MDA Summer Camp provides thousands of kids with muscular dystrophy and related muscle-debilitating diseases "the best week of the year." At MDA Summer Camp, kids are living beyond limits in a place where anything is possible. It's a week where they’re free to enjoy adventures like horseback riding, swimming and fishing, develop lifelong friendships, and build self-confidence and independence.

MDA Summer Camp offers a fun and safe outdoor experience, along with opportunities to engage in a variety of activities such as adaptive sports, arts and crafts, camp dances and much more.
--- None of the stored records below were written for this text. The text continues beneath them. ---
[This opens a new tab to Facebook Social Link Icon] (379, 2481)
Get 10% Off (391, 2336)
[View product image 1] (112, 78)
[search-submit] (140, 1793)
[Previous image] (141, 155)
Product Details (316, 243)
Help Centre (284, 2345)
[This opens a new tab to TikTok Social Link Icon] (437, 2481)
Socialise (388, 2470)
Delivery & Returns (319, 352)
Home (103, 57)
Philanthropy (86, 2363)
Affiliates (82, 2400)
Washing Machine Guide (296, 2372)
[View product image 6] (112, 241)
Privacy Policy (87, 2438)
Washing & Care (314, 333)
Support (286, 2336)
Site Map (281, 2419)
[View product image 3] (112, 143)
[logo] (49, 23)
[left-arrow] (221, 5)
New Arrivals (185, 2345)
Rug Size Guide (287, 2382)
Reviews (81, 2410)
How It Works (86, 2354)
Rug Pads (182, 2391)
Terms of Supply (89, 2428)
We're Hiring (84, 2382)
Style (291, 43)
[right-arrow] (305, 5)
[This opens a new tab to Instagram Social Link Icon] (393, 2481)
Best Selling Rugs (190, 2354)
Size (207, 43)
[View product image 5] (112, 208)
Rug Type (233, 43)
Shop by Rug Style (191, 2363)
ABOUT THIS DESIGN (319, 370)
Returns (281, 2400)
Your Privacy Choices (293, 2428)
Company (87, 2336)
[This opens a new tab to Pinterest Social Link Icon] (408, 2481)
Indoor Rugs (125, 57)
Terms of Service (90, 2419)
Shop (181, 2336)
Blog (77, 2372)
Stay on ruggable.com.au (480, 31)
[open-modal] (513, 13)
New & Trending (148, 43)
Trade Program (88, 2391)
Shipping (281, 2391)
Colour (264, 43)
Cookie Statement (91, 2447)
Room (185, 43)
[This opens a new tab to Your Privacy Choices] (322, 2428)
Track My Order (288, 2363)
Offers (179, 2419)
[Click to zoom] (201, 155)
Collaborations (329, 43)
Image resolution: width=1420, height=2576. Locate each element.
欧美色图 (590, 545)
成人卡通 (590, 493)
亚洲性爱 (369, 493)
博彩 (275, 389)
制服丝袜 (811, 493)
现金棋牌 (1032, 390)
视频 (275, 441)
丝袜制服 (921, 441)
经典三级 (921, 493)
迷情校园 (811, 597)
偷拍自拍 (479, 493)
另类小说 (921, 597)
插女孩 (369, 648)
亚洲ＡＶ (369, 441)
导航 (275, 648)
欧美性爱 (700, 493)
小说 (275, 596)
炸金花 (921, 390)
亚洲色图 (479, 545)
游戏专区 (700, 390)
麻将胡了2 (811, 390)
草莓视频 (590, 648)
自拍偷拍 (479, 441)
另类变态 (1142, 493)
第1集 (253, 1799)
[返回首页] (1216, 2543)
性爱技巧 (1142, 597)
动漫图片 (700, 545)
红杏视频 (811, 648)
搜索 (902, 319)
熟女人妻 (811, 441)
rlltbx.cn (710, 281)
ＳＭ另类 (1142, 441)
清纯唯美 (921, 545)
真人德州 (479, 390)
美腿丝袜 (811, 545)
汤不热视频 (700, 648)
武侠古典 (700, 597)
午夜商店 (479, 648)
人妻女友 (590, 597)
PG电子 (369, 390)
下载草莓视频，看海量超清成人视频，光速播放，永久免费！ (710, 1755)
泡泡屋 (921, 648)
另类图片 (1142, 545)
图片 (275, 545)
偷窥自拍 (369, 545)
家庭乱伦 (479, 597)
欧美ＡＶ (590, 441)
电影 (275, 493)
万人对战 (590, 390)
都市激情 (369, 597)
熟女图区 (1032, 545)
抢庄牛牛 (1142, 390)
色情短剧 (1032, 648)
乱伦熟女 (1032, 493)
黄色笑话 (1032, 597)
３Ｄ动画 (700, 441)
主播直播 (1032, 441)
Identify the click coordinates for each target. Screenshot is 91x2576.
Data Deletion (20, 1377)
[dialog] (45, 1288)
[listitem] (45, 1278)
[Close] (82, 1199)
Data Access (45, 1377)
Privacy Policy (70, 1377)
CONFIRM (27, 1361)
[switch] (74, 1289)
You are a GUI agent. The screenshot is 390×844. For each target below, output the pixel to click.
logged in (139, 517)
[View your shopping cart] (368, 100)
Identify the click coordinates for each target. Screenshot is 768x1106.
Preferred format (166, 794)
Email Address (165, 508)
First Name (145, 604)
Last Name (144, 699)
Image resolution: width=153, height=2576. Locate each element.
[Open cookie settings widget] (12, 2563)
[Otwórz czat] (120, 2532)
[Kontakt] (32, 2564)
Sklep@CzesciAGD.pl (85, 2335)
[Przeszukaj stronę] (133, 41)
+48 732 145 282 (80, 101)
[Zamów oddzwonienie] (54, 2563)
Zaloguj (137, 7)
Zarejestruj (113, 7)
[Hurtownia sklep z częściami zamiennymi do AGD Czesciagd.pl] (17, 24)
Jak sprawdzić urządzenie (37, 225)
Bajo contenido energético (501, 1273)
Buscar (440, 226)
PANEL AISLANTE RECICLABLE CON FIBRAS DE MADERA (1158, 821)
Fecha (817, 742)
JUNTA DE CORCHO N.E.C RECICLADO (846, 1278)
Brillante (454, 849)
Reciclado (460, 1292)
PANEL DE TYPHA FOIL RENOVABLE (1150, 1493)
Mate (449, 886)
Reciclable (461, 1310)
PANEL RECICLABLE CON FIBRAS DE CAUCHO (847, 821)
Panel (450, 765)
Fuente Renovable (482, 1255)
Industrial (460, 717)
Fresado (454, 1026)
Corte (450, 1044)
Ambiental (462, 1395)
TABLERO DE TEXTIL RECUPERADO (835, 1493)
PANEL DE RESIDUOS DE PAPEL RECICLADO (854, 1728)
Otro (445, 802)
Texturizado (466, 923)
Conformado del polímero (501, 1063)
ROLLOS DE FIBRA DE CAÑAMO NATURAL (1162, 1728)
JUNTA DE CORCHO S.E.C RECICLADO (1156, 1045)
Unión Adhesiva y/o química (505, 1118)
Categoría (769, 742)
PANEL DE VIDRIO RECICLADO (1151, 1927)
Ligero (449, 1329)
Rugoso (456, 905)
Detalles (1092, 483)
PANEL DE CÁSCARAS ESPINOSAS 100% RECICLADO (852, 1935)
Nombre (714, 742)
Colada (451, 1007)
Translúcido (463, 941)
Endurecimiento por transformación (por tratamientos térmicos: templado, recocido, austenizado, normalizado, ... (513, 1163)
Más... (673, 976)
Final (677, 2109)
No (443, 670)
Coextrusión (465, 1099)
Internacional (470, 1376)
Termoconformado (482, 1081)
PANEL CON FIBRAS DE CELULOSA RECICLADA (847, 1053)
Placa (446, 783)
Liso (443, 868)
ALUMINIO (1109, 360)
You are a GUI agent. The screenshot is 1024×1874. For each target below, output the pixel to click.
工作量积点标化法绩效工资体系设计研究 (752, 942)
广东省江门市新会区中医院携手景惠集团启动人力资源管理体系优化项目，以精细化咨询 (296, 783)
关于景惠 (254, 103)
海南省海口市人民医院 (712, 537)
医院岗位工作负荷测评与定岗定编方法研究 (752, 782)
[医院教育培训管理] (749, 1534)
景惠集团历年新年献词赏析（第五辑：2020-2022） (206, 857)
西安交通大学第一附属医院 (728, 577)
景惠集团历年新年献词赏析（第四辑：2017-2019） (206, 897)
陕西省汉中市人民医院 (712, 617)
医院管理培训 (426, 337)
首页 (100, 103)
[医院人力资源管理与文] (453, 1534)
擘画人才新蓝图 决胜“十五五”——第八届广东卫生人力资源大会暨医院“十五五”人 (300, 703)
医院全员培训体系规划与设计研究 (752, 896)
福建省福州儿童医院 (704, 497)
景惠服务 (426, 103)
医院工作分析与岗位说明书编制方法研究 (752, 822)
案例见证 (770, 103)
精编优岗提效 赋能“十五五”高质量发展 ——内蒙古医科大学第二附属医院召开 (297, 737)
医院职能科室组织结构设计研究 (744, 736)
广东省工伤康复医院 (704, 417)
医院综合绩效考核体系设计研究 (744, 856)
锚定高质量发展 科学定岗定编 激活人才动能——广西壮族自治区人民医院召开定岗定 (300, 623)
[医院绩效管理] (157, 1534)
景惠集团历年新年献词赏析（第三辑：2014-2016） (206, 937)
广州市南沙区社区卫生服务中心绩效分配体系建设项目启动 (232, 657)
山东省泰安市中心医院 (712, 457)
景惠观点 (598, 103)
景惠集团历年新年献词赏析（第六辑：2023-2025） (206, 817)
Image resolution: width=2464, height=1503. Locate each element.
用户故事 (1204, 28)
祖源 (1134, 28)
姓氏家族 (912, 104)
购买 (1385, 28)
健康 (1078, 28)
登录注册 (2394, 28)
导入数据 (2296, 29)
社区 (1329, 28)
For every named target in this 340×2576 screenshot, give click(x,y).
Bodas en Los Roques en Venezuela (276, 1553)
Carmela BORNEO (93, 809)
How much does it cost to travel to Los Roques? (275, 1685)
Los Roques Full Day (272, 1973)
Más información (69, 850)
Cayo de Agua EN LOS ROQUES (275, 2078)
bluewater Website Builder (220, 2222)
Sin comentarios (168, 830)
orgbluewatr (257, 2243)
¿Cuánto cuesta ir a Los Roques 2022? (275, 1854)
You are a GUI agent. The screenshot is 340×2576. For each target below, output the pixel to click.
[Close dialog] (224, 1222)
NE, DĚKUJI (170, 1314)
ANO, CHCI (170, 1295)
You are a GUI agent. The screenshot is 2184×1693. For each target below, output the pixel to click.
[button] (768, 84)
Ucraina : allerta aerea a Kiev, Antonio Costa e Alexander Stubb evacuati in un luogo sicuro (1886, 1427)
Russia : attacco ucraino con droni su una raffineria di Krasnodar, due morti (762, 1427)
In addition to all of the fun and friendship it offers, MDA Summer Camp enables campers to stretch their comfort zones and grow in independence as they spend a week away from home and permit someone other than their parents to provide personal care. Sure, there’s an abundance of fun and games at camp, but if you talk to MDA campers, they’ll tell you the real benefits come in a much subtler form — the lifelong friendships, the increased self-esteem and confidence, and the chance to spend at least one week of the year in a place where physical disabilities are the norm rather than the exception.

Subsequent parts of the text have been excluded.